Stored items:
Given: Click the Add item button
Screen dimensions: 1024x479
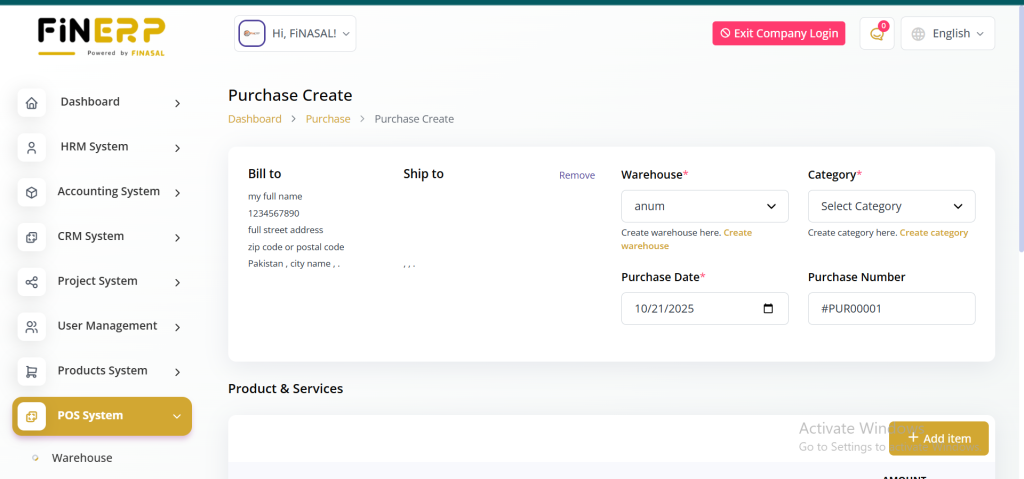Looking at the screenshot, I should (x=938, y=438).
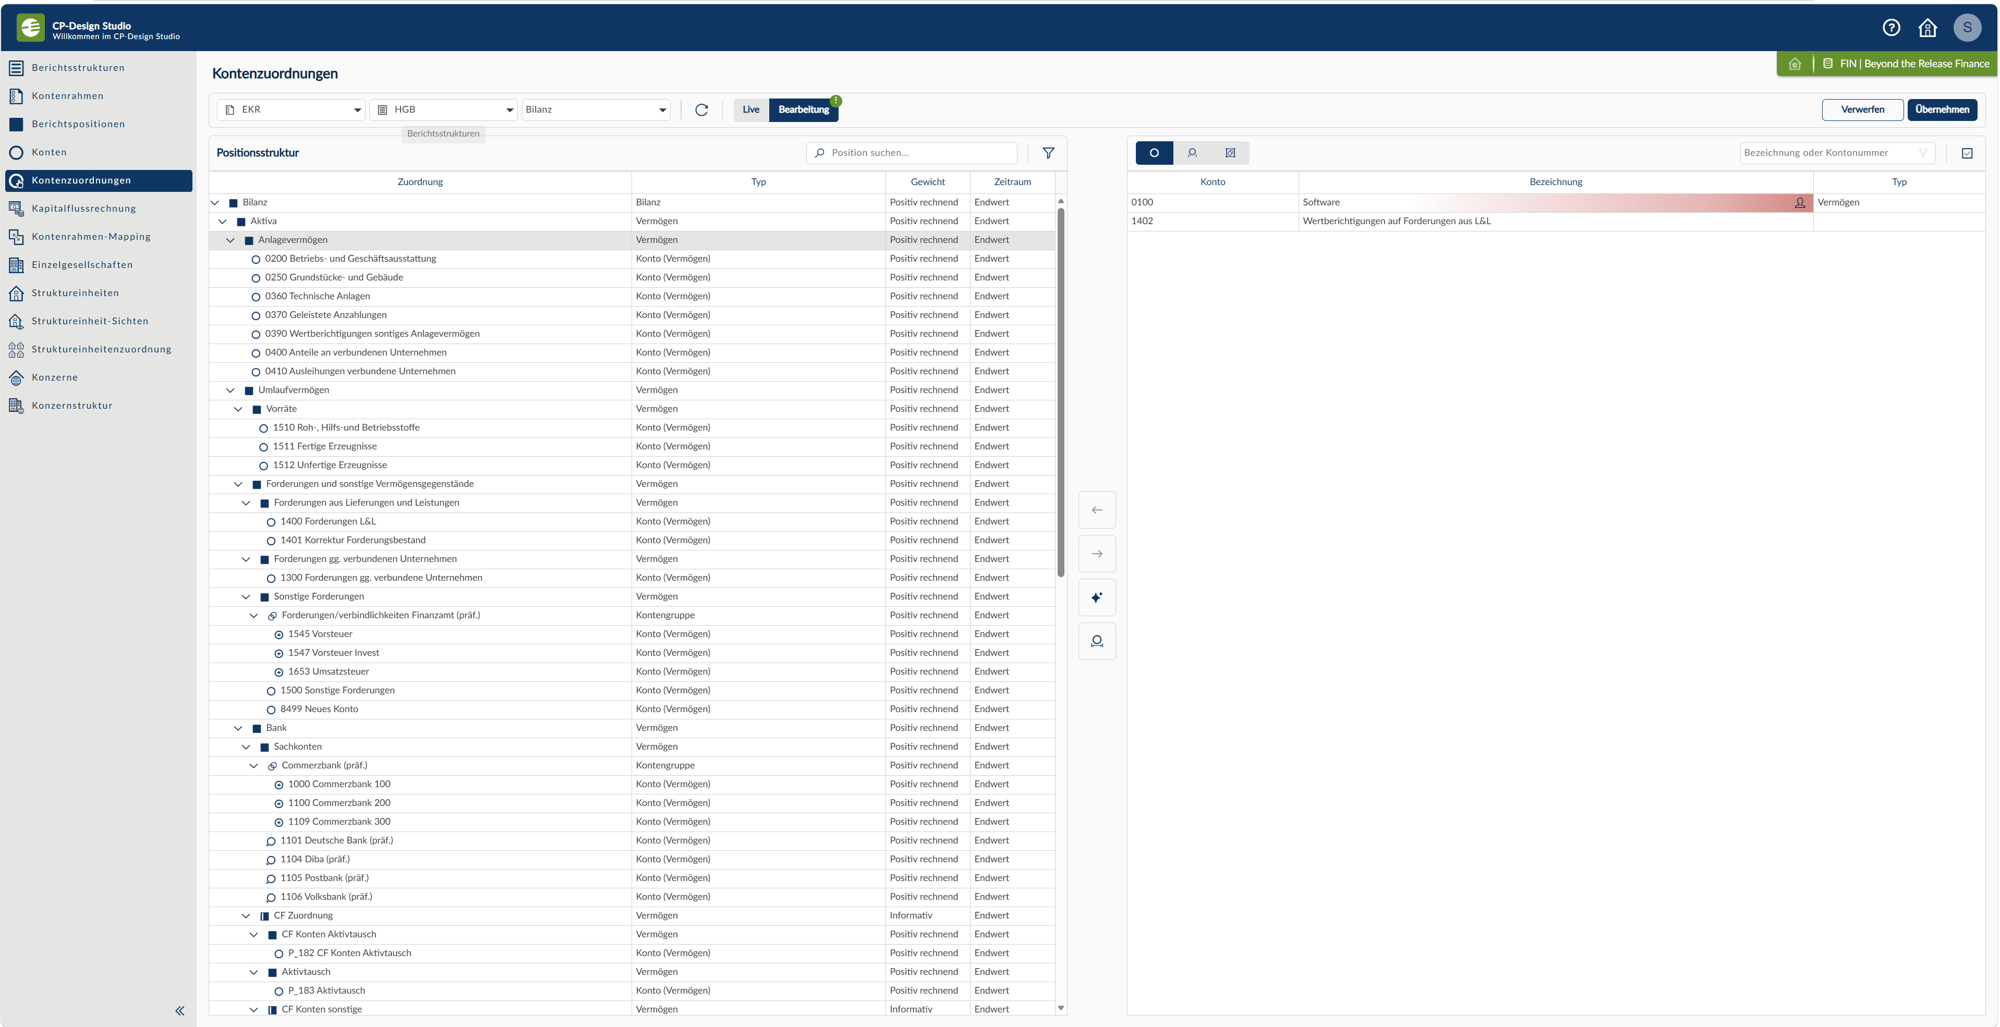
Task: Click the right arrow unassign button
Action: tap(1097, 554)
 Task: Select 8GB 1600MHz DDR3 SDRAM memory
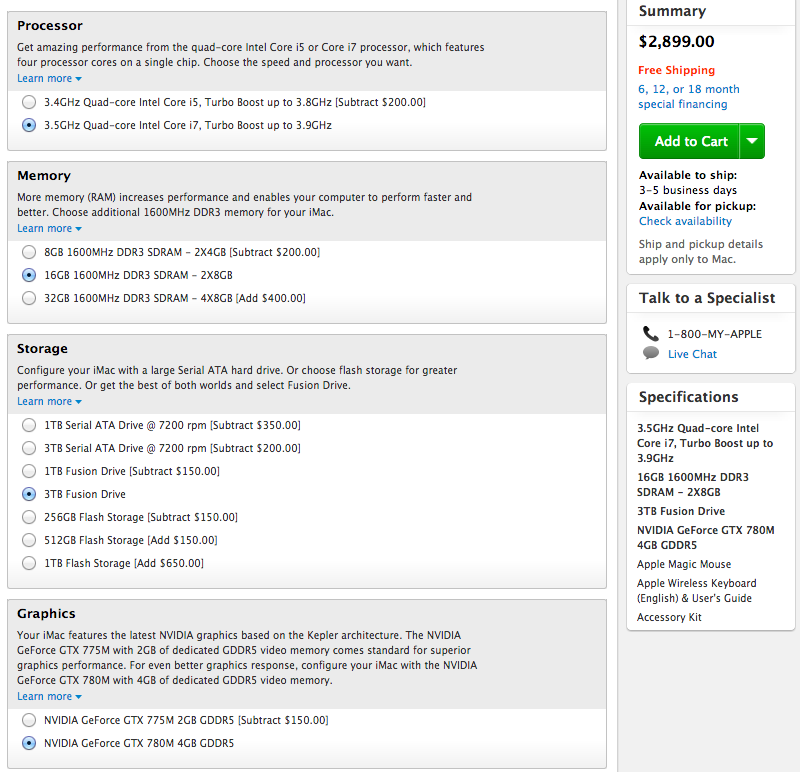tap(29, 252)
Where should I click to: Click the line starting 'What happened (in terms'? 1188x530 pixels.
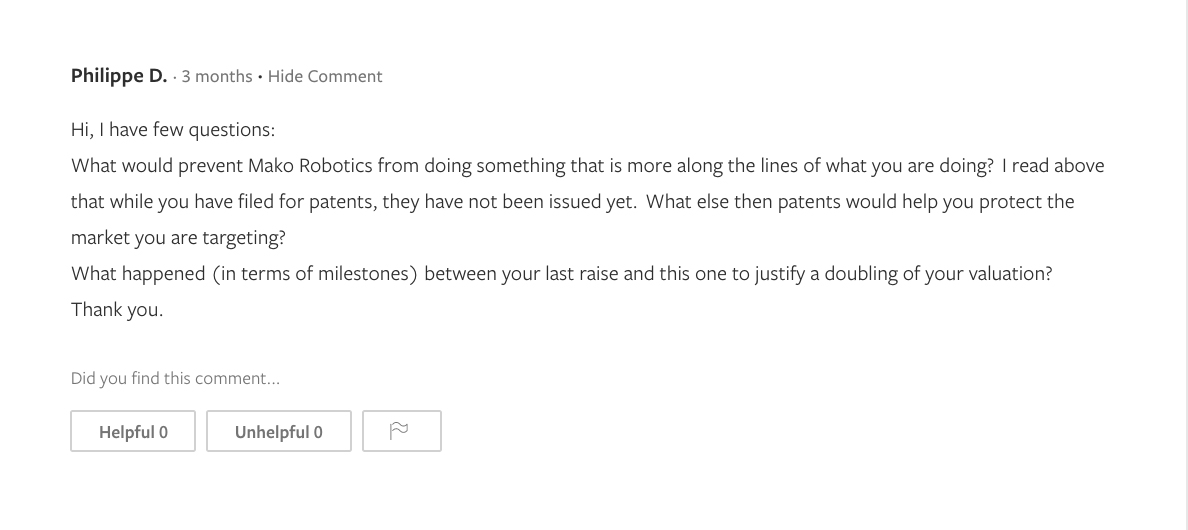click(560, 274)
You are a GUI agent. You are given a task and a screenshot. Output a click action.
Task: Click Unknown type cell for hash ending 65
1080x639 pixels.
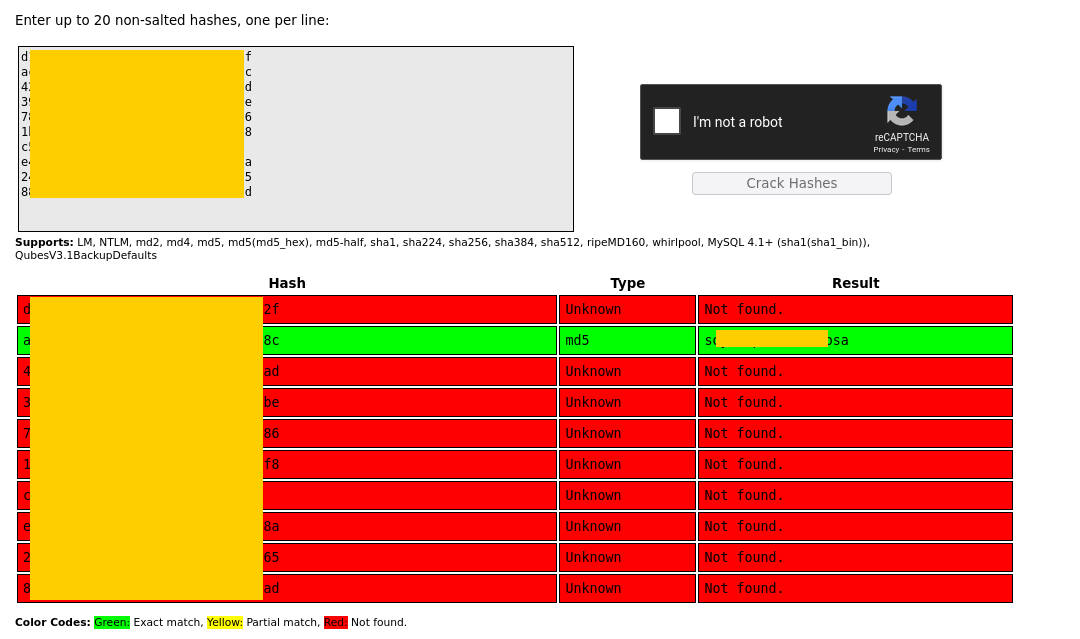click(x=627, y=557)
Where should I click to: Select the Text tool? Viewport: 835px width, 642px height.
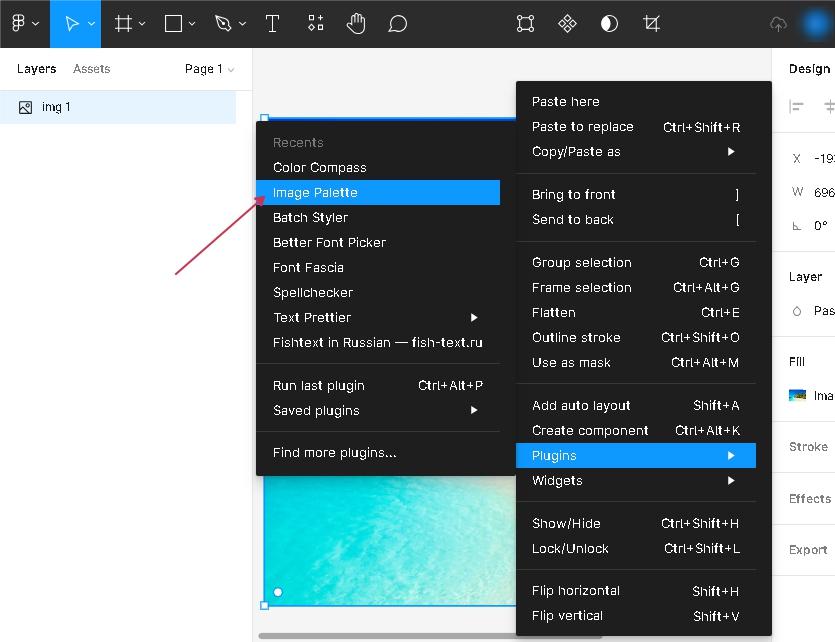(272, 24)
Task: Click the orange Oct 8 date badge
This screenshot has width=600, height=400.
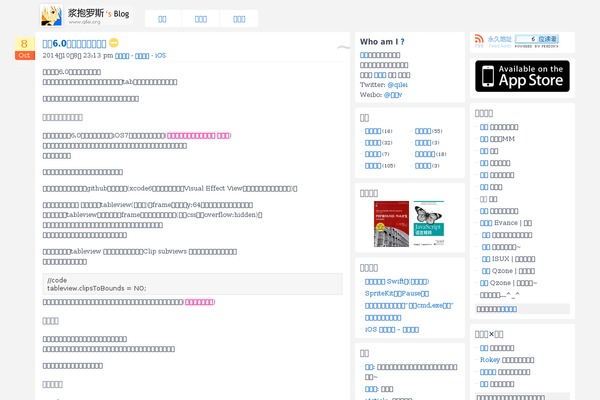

• [WORK ITEM]: Would you return the data exactly as written, without the pictures?

• [RESPONSE TO THIS TASK]:
Given: Click the Add item button
Screen dimensions: 1024x479
Looking at the screenshot, I should (x=938, y=438).
Task: Click the right arrow unassign button
Action: tap(1097, 554)
 Task: Select 8GB 1600MHz DDR3 SDRAM memory
tap(29, 252)
Where should I click to: Click the line starting 'What happened (in terms'? 1188x530 pixels.
click(560, 274)
You are a GUI agent. You are given a task and a screenshot. Output a click action.
Task: Click Unknown type cell for hash ending 65
1080x639 pixels.
click(x=627, y=557)
Where should I click to: Select the Text tool? Viewport: 835px width, 642px height.
(272, 24)
Task: Click the orange Oct 8 date badge
This screenshot has width=600, height=400.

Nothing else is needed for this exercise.